Voilà donc quel fut le péché d’Ozias.  Voilà quelle fut la profanation du saint Temple de Dieu dans la ville de Jérusalem.  Ce qui était destiné à la purification allait être employé au contraire pour un acte impur par excellence: un acte de détournement du culte au profit de la gloire terrestre d’un souverain qui oubliait d’où lui étaient venus tous ses succès, et cherchait à empiéter sur la gloire de son Dieu.

L’impureté de son acte lui sera immédiatement imputée par le Juge suprême.  Malgré les injonctions du sacrificateur Azariahou, accompagné de quatre-vingt prêtres courageux qui n’entendaient pas obéir au roi plutôt qu’à Dieu, Ozias s’entêta dans son acte sacrilège, et se mit en colère, portant dans ses mains un encensoir.  Or voici qu’une sorte de lèpre, maladie symbolisant par excellence l’impureté, éclate sur son visage, rendant manifeste l’impureté de son coeur.  Cette fois-ci, il est emmené dehors par la force, mais n’oppose pas de résistance, car il est tout à fait conscient de ce qui lui arrive, et se hâte lui-même de sortir.

Sa faute le poursuivra jusqu’à sa mort (vers l’an 750 av. J-C.), car il ne guérira jamais de cette maladie de la peau qui lui aura été infligée par l’Éternel.  Et celui qui, armé de ses succès terrestres, s’était introduit illégalement dans le Temple pour y instituer une nouvelle religion, une religion d’adoration du pouvoir temporel sous prétexte de culte rendu à Dieu, se verra exclu pour cause d’impureté de ce temple qu’il avait profané, et ce durant le reste de ses jours.  Car la lèpre, ou toute maladie de la peau lui ressemblant, était pour celui qui en était atteint une marque d’impureté et une cause d’exclusion formelle de l’accès au Temple, selon Lévitique chapitre 13 ou encore Nombres chapitre 5.  Exclu non seulement du Temple mais forcé de vivre en marge de la communauté, selon ces mêmes prescriptions, le roi Ozias devra confier l’exercice de ce pouvoir qui l’avait rendu si orgueilleux à son fils Yotam, lequel, en tant que régent, dirigera le palais royal et gouvernera le peuple pendant les douze dernières années de la vie de son père.

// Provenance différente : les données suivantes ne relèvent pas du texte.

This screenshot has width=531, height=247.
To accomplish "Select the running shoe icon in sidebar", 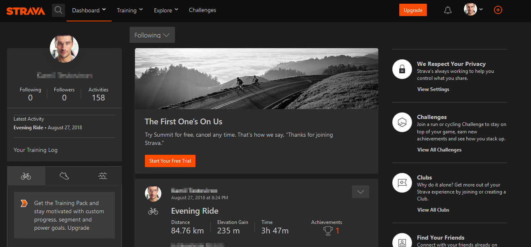I will pos(64,176).
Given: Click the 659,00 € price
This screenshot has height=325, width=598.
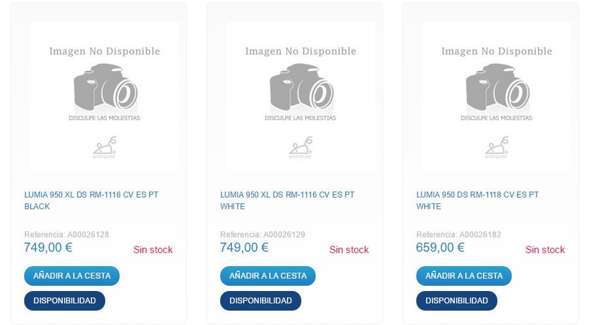Looking at the screenshot, I should 440,248.
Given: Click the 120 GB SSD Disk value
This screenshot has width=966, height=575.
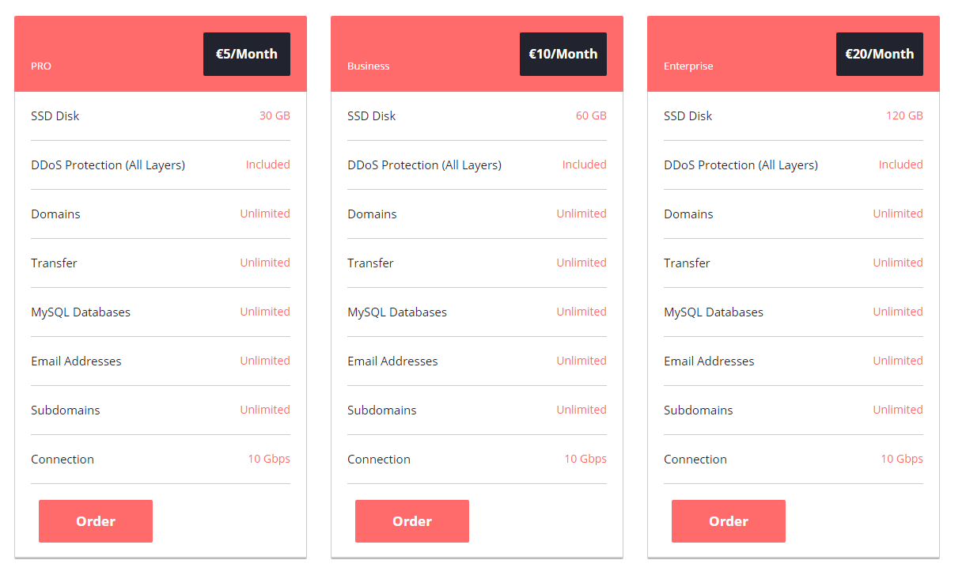Looking at the screenshot, I should pyautogui.click(x=904, y=115).
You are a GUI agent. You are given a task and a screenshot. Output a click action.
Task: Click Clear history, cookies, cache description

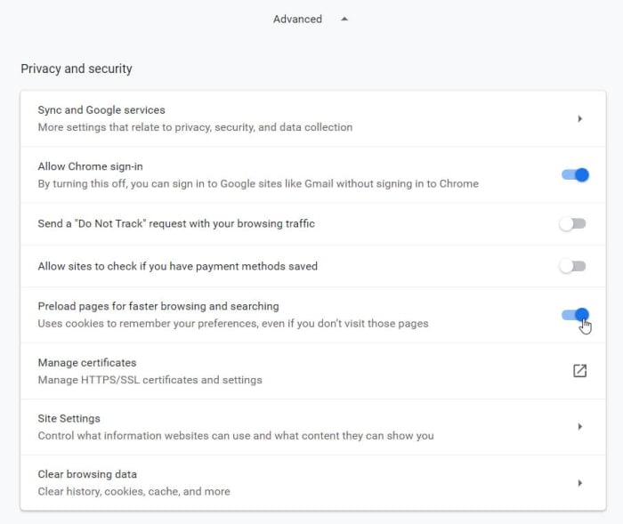134,492
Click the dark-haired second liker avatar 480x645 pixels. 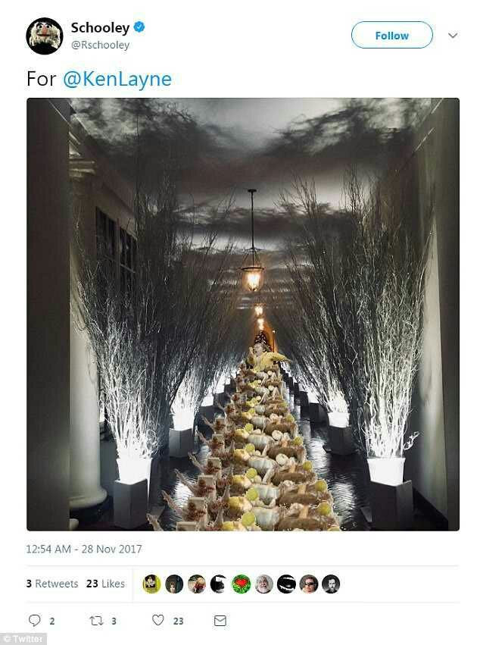pyautogui.click(x=174, y=584)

Yotam, lui, ne répètera pas la faute d’Ozias, et se gardera d’entrer dans le temple de l’Éternel, comme le rapporte le verset 2 du chapitre 27.  La réputation d’Ozias à l’extérieur des frontières ne s’éteindra pas, et la prospérité du royaume de Juda ne se trouvera pas affectée par cet événement; pourtant, sur le plan personnel et spirituel, quel désastre pour celui dont l’autre nom, Azariah, signifie “Yahweh a aidé”…

Dans un second article je tâcherai de montrer quelle est l’actualité pour nous de ce passage de l’histoire du peuple de Juda dans l’Ancien Testament, et de tirer quelques leçons générales pour une vision de l’État qui n’outrepasse pas ses bornes et prérogatives.